Source excerpt:
Small Beginnings in Vietnam

Another day, another 75 cents to the dollar. A classic tale of the wage gap between men and women in the workplace. This isn’t only happening in the American sphere of employment and economics. Women’s empowerment in Vietnam and India is starting to change. Vietnam has a population of 98 million, of which 50.6% are females. Oxfam International did a study in Vietnam that showed women get paid 11% less than men for similar job occupancy.

The gap isn’t one-layered as there is a multitude of degrees and higher-paying options for jobs. For example, in 2016, Oxfam also found an 8.1% gap in women and men who were untrained in the higher up workforce. For trained men and women with degrees, there was a 19.7% difference in pay.

With these stark statistics, Vietnam’s government understands the change that needs to occur for women empowerment to become a success. The Labor Code in Vietnam has given women protected rights. “The state shall enforce special labor regimes and social policies aimed at protecting women’s labor and certain types of specific labor,” according to the Labor code document.

Set tasks:
• A. Answer each question from the passage on women's pay in Vietnam, one answer per line, marked as the questions are.
(i) What share of Vietnam's population is female?
(ii) What pay difference did Oxfam find for trained men and women with degrees?
(iii) Which document has given women in Vietnam protected rights?
• B. Write out the passage on women's pay in Vietnam word for word, between "Another day, another" and "difference in pay.", inclusive.
• C. Resume the passage on women's pay in Vietnam, starting right after its final sentence.
The material after this point is not required for any task.

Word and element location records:
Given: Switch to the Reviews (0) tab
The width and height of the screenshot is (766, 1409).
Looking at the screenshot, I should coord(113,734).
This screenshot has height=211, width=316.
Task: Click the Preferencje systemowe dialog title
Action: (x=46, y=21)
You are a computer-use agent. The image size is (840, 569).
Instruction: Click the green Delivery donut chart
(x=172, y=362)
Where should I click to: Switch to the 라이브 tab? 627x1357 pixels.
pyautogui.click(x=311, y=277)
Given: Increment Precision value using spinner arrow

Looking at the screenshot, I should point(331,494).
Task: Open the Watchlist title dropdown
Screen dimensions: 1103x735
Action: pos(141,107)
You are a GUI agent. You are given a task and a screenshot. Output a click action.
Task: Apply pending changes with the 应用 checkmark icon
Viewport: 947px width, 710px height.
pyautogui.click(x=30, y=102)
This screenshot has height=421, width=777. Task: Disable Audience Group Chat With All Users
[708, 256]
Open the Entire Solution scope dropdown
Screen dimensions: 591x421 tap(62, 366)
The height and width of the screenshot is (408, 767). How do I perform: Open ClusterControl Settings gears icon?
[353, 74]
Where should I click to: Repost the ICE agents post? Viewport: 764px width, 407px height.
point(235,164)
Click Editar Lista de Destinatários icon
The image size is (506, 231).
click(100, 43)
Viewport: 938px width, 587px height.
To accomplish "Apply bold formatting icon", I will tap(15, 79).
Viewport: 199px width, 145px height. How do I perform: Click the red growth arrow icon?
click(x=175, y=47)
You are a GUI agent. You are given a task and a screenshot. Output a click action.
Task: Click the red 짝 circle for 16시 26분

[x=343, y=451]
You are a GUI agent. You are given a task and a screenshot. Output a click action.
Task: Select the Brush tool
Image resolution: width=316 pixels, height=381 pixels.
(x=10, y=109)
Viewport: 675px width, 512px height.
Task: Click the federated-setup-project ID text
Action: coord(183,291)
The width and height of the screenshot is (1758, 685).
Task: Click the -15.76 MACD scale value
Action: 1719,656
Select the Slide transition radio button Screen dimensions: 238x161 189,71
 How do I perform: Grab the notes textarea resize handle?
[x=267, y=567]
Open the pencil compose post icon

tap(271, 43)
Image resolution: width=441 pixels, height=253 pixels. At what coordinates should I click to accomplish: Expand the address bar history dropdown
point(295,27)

Answers:
• A.
(i) 50.6%
(ii) 19.7%
(iii) The Labor Code

• B.
Another day, another 75 cents to the dollar. A classic tale of the wage gap between men and women in the workplace. This isn’t only happening in the American sphere of employment and economics. Women’s empowerment in Vietnam and India is starting to change. Vietnam has a population of 98 million, of which 50.6% are females. Oxfam International did a study in Vietnam that showed women get paid 11% less than men for similar job occupancy.

The gap isn’t one-layered as there is a multitude of degrees and higher-paying options for jobs. For example, in 2016, Oxfam also found an 8.1% gap in women and men who were untrained in the higher up workforce. For trained men and women with degrees, there was a 19.7% difference in pay.

• C.
Gender discrimination is another point of convection with the labor code as it states: The employer is not allowed to use female labor for heavy or dangerous jobs or jobs which necessitate exposure to noxious substances of harmful effects on the reproductive and child-rearing function of women. Despite this improvement, women still face gender stereotypes and bias in the workforce. Other improvements include maternity leave increasing to six months and tax reduction for higher female employees, according to the Vietnam briefing.

What’s the Situation in India?

In India, economic opportunity can lead to female empowerment. If India focuses on gender equality, projections suggest that India’s GDP will increase by $700 billion in 2025. This total is the equivalent of a 27% increase. The power women have in the market in India is stark with only 20% not having an influence on buying decisions. For the money, it adds up to US$20 trillion in consumption.

India has made steps in the right direction by enacting the Mahila Shakti Kendra in 2017. Kendra “empowered rural women with opportunities for skill development, employment, digital literacy, health, and nutrition.” The Mahila Shakti Kendras have worked with student volunteers in 115 most impoverished districts.

Reduction in Violence

Before the reduction of violence happened in India and Vietnam, the General Statistical Office performed a study in 2008. The study showed that 58% of women have experienced domestic violence at least once in their lifetime. A stark statistic is in the number of females who don’t speak about their domestic violence, therefore bridging the gap between domestic violence and help. The General Statistical Office also found that only 13% of women have sought professional help after an act of domestic violence.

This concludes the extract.